__Try it__. Take the data below and copy exactly the lines starting at the one with "Click the 着丈 row label" and finishing at the one with "Task: Click the Balance scales icon", both included.

---------- Information supplied ----------

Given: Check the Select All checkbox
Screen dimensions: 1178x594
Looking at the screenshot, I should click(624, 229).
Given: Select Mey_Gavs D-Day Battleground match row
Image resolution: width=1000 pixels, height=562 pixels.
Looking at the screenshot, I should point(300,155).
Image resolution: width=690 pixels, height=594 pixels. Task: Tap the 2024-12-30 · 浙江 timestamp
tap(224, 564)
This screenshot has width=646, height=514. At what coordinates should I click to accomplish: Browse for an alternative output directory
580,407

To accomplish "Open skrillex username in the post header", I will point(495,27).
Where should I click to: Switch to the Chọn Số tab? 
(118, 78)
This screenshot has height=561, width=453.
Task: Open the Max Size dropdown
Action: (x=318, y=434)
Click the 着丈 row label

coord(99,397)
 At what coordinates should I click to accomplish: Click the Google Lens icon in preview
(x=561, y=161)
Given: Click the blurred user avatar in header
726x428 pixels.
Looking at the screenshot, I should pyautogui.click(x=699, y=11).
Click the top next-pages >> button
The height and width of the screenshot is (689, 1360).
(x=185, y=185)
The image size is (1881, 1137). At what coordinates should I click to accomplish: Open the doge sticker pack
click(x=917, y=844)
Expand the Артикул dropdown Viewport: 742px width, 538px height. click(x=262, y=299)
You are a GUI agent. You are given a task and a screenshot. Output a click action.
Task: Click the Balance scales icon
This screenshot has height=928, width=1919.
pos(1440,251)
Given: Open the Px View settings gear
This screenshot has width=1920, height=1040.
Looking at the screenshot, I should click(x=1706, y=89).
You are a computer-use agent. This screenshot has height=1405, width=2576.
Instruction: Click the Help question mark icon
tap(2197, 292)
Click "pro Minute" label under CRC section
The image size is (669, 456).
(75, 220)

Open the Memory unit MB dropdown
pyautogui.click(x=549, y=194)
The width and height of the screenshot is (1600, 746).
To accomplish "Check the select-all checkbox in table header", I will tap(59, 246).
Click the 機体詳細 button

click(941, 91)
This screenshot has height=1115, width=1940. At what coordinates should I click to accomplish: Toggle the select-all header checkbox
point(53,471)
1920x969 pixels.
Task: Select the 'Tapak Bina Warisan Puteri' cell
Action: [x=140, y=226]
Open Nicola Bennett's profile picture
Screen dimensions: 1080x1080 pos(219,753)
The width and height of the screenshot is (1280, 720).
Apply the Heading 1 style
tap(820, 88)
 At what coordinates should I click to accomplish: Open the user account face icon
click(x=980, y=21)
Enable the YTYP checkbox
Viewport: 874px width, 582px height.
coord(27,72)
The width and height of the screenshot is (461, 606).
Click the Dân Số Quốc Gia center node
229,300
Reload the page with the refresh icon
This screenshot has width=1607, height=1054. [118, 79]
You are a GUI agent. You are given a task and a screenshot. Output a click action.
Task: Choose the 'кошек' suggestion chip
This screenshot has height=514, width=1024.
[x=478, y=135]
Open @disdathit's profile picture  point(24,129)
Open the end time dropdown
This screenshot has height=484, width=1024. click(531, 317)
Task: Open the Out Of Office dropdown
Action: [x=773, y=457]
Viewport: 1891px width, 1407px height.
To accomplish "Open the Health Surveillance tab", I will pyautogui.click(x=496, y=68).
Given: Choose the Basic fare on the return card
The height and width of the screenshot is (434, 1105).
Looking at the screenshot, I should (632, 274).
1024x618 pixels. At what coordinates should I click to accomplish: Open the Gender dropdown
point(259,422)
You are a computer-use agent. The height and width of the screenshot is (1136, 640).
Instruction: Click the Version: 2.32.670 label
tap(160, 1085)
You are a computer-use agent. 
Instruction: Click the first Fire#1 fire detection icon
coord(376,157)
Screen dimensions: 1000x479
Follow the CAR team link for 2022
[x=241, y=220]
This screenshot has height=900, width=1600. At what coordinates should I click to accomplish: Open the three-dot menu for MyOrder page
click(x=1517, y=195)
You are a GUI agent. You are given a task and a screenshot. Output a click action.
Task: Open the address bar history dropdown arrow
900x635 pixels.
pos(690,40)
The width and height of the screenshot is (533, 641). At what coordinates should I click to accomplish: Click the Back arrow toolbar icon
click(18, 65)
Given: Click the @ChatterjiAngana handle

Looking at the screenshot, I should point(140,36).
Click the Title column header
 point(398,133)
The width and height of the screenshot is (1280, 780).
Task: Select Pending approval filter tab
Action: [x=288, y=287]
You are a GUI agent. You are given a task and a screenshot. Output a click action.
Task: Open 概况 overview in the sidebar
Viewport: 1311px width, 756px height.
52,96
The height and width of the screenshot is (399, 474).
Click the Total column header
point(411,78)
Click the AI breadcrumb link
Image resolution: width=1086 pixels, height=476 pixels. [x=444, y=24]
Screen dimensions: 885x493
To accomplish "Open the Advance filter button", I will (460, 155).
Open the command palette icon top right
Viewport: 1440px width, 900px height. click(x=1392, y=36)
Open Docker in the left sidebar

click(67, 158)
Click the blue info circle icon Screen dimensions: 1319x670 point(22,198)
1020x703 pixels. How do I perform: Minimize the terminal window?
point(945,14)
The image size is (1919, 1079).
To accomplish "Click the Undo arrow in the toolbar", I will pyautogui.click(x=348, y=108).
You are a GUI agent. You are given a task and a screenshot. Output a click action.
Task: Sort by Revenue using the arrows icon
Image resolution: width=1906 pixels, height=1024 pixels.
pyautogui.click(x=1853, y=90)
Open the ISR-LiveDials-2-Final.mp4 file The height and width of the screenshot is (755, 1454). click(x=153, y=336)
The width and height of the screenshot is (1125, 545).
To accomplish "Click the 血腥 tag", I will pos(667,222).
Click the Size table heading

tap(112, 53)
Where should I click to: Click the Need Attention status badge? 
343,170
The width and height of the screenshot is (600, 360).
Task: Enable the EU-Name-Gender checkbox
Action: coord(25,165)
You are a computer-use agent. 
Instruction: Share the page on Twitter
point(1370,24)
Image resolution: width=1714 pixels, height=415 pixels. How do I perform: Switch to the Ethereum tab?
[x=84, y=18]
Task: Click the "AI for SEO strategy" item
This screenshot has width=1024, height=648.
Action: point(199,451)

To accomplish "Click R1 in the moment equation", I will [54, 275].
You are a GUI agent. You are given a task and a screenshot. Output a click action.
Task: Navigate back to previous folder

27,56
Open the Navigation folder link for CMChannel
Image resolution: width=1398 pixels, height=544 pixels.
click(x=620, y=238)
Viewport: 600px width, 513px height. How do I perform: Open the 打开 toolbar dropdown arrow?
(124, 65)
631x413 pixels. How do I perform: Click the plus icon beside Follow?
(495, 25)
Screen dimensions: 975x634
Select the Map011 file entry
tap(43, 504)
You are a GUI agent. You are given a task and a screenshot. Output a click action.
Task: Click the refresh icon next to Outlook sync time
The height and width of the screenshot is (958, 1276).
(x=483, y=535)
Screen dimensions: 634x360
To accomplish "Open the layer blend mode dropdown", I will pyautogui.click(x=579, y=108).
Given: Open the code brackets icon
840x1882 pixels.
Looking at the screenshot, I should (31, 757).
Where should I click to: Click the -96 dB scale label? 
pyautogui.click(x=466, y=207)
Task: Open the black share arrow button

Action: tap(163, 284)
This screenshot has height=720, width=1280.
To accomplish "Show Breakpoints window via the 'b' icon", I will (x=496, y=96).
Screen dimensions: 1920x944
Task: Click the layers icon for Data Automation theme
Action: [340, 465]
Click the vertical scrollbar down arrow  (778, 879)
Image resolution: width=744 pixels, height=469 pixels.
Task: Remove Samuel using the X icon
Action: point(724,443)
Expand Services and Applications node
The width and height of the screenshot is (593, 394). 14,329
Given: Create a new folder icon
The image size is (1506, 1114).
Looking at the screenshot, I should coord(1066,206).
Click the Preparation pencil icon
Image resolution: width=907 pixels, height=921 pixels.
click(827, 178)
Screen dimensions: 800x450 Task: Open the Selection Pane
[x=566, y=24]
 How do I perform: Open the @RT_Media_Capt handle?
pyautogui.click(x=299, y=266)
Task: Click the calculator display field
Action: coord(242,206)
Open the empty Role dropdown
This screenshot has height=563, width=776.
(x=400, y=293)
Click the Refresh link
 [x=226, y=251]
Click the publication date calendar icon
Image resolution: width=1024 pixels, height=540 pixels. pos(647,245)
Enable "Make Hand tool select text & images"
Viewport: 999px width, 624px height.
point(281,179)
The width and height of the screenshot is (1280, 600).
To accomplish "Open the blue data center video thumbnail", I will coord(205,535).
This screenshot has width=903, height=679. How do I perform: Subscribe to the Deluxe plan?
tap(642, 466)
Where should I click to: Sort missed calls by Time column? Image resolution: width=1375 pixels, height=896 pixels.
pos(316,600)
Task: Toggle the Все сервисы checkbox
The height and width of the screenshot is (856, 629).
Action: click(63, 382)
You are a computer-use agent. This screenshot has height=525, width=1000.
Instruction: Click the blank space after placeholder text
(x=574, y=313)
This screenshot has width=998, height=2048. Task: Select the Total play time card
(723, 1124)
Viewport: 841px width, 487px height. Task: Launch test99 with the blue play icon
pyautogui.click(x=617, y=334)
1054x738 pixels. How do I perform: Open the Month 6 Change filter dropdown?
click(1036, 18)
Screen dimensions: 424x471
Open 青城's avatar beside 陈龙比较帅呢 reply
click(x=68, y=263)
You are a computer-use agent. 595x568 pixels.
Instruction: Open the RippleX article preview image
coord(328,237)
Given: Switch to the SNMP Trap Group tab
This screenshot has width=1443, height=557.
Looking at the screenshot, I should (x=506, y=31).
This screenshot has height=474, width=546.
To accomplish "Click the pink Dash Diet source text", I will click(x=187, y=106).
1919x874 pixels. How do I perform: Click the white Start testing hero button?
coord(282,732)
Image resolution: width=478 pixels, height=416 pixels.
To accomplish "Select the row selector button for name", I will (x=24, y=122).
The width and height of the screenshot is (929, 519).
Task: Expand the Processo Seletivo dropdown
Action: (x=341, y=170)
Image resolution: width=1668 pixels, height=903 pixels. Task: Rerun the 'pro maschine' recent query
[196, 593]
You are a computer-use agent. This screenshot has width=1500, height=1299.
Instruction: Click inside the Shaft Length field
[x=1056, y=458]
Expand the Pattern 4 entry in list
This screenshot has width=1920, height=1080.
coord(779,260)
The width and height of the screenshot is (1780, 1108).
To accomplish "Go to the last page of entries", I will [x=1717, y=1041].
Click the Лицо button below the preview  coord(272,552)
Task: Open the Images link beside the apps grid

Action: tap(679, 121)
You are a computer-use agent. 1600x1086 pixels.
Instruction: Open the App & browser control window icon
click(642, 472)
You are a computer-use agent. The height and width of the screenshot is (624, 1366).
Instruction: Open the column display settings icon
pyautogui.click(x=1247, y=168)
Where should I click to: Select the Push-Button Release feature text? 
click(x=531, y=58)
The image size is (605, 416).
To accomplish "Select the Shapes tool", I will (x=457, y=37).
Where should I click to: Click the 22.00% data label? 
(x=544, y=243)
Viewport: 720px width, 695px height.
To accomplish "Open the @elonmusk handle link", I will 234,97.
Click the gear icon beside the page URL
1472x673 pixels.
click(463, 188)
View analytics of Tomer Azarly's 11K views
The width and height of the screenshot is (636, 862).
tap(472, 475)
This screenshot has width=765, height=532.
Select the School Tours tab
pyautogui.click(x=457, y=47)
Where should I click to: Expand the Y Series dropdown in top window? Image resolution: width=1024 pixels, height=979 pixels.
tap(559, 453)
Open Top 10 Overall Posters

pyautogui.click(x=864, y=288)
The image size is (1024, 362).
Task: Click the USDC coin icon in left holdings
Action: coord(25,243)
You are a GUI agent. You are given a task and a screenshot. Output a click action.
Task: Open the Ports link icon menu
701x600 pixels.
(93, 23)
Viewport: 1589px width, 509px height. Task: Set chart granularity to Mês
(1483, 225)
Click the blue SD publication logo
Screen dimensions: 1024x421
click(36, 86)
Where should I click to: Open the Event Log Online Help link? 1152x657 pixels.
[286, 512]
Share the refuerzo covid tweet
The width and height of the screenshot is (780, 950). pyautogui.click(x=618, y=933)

----------

__Exercise output__.
Click the 着丈 row label

coord(99,397)
 At what coordinates should I click to accomplish: Click the Google Lens icon in preview
(x=561, y=161)
Given: Click the blurred user avatar in header
726x428 pixels.
Looking at the screenshot, I should pyautogui.click(x=699, y=11).
Click the top next-pages >> button
The height and width of the screenshot is (689, 1360).
(x=185, y=185)
The image size is (1881, 1137). At what coordinates should I click to accomplish: Open the doge sticker pack
click(x=917, y=844)
Expand the Артикул dropdown Viewport: 742px width, 538px height. click(x=262, y=299)
You are a GUI agent. You are given a task and a screenshot. Output a click action.
Task: Click the Balance scales icon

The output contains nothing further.